Supplied entries:
####################

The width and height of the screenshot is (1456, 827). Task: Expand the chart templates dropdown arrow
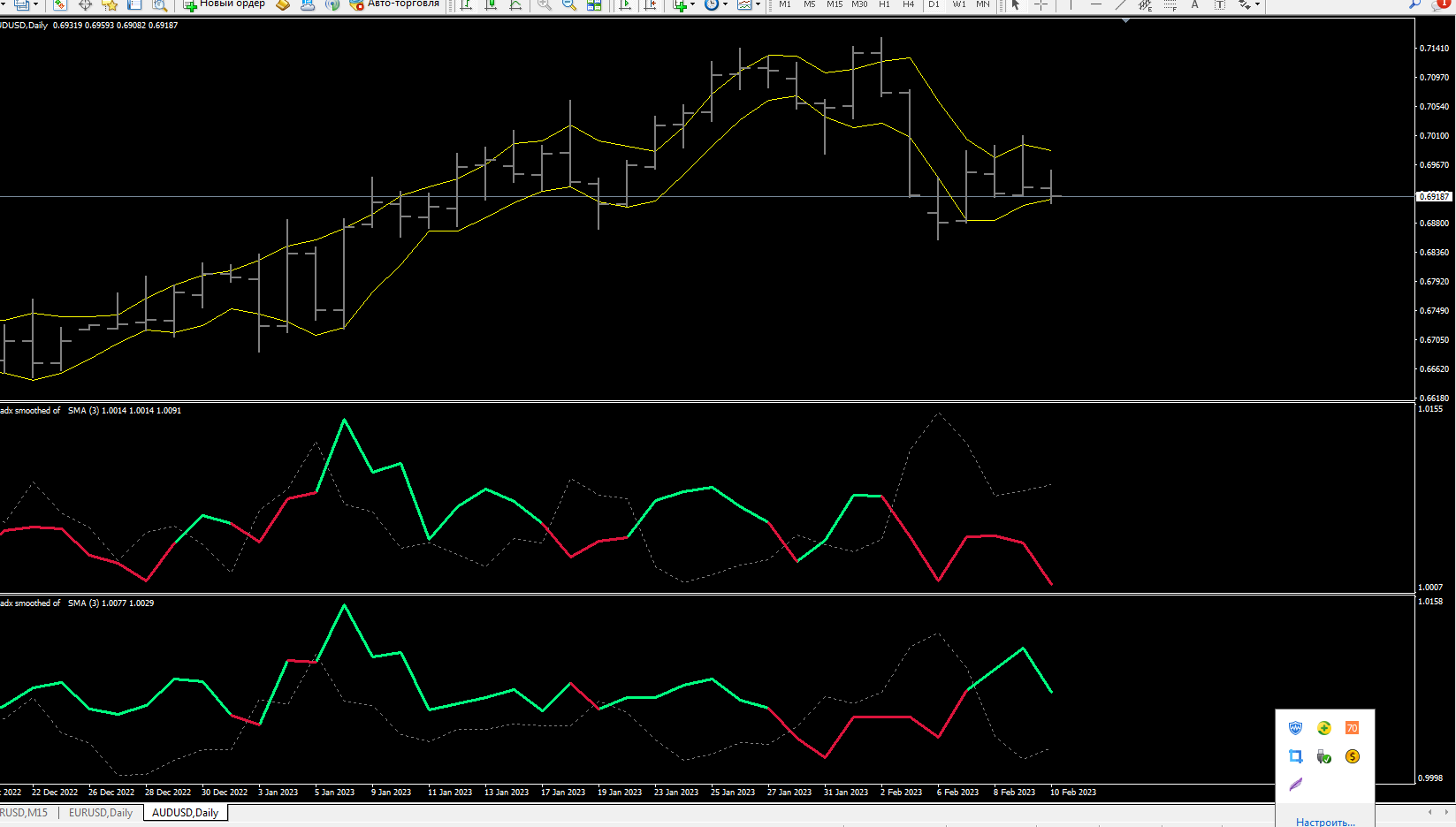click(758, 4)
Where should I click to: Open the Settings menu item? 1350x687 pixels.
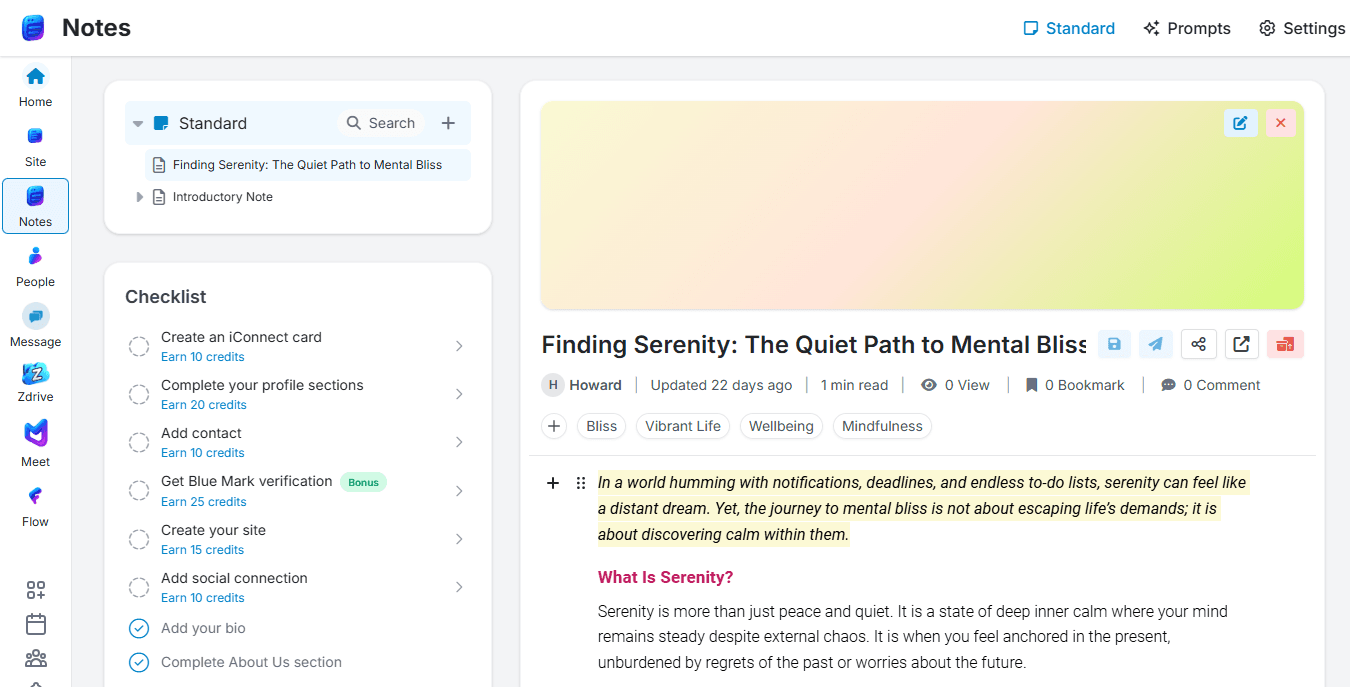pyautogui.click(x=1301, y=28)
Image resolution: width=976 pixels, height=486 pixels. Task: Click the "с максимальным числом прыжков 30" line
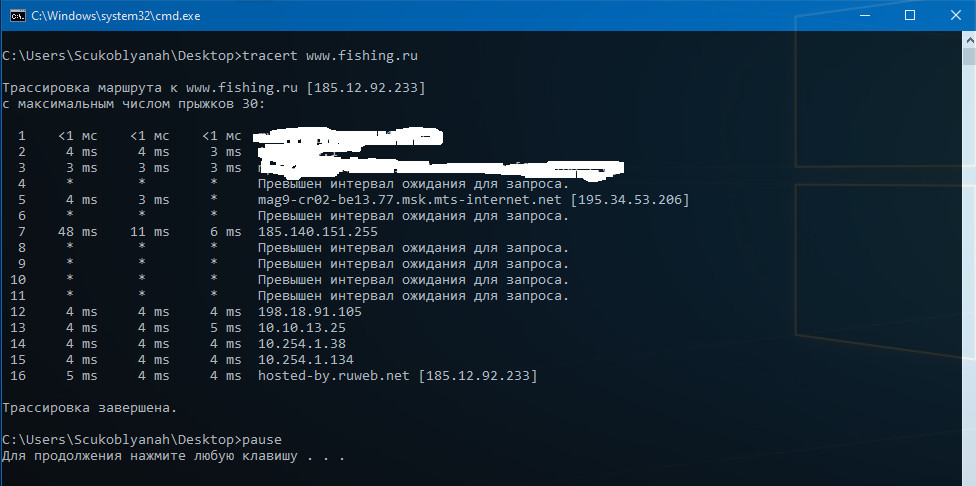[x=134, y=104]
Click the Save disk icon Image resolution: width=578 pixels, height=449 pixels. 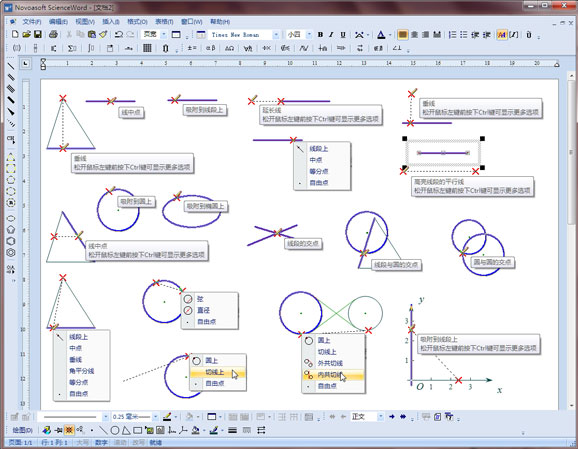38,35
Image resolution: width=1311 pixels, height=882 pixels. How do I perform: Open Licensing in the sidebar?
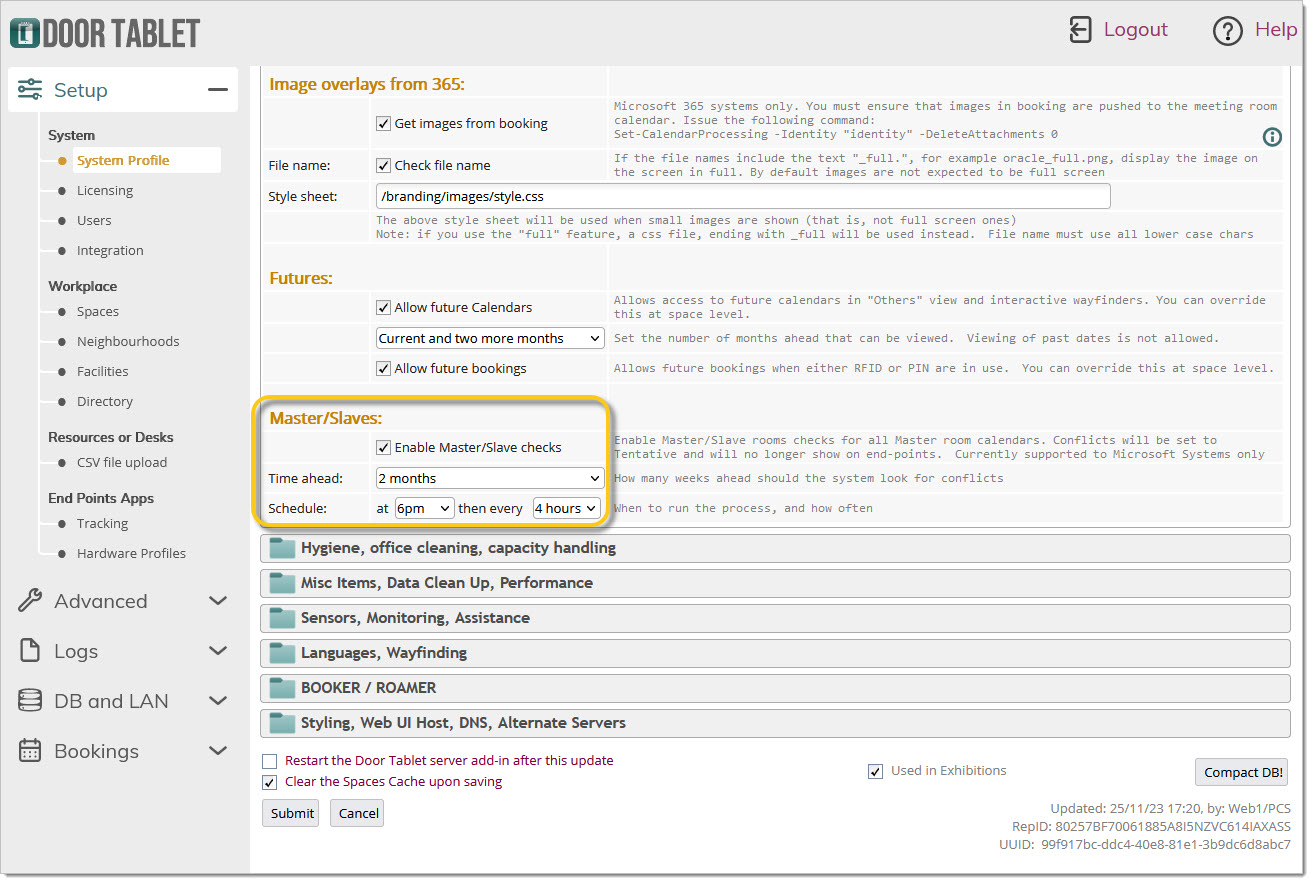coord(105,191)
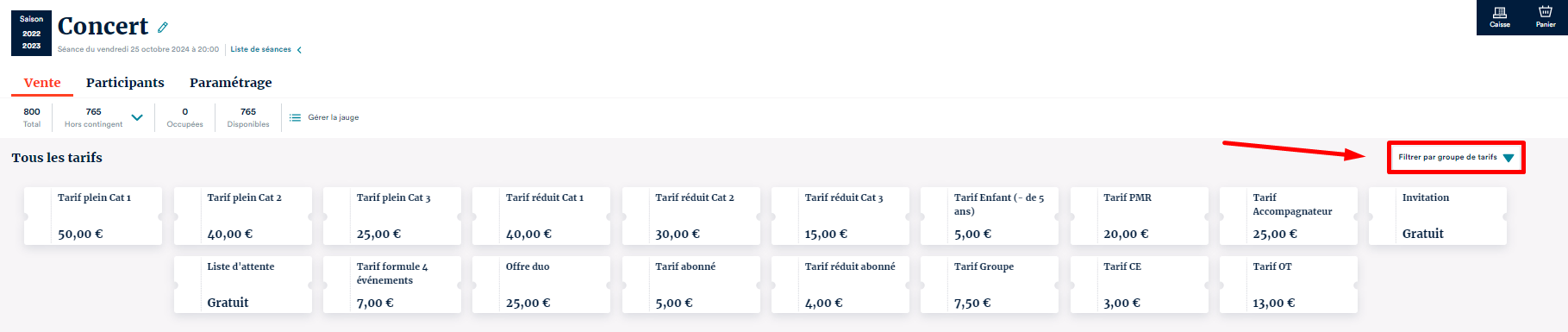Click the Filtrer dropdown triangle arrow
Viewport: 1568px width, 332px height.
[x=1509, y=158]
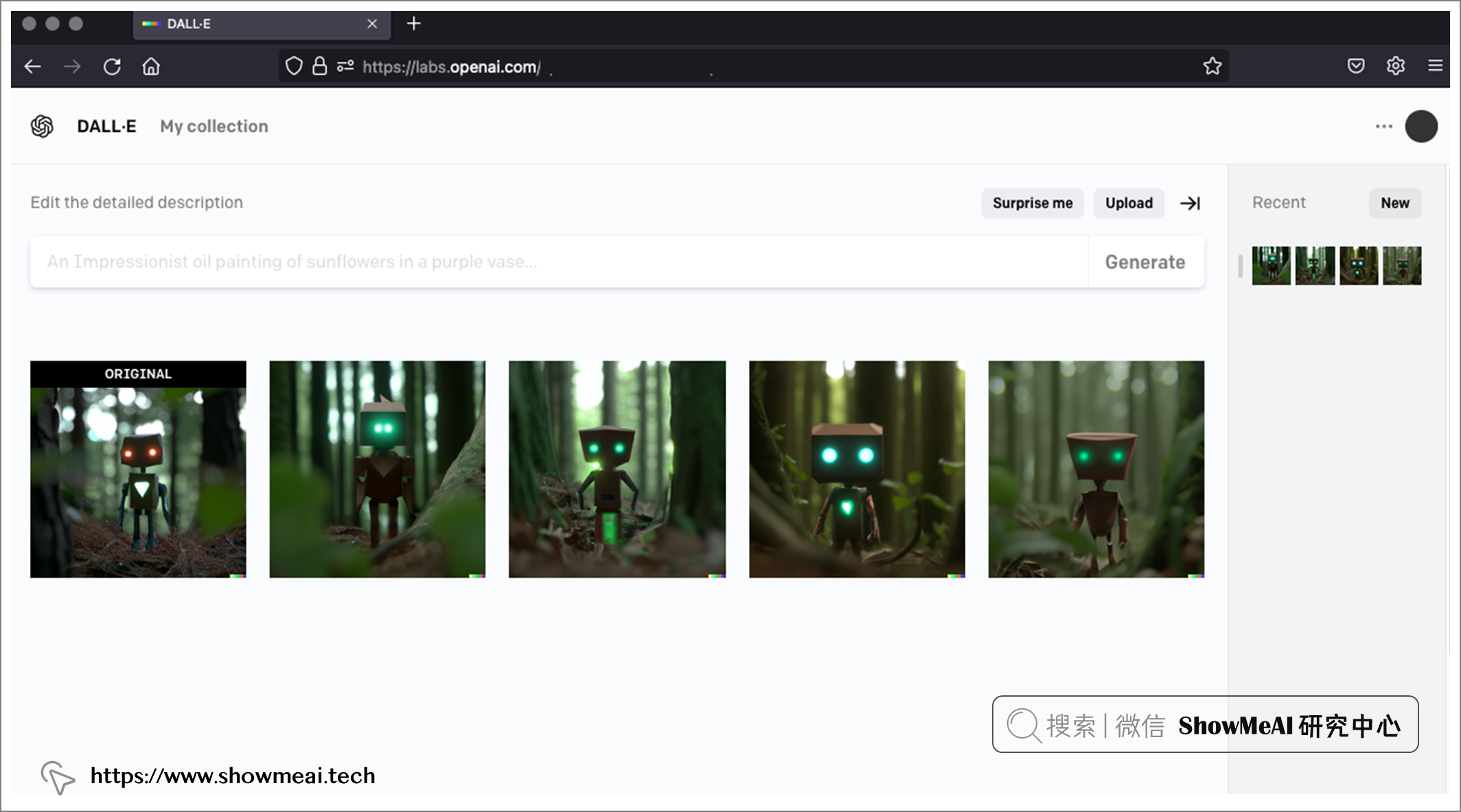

####################

Task requirements:
Restate word for word the lines above that start at the line containing "Image resolution: width=1311" and run to the end of the listing; exclude the pictures.

Your response:
Image resolution: width=1311 pixels, height=882 pixels. How do I perform: Open Licensing in the sidebar?
coord(105,191)
Click the Filtrer dropdown triangle arrow
Viewport: 1568px width, 332px height.
[x=1509, y=158]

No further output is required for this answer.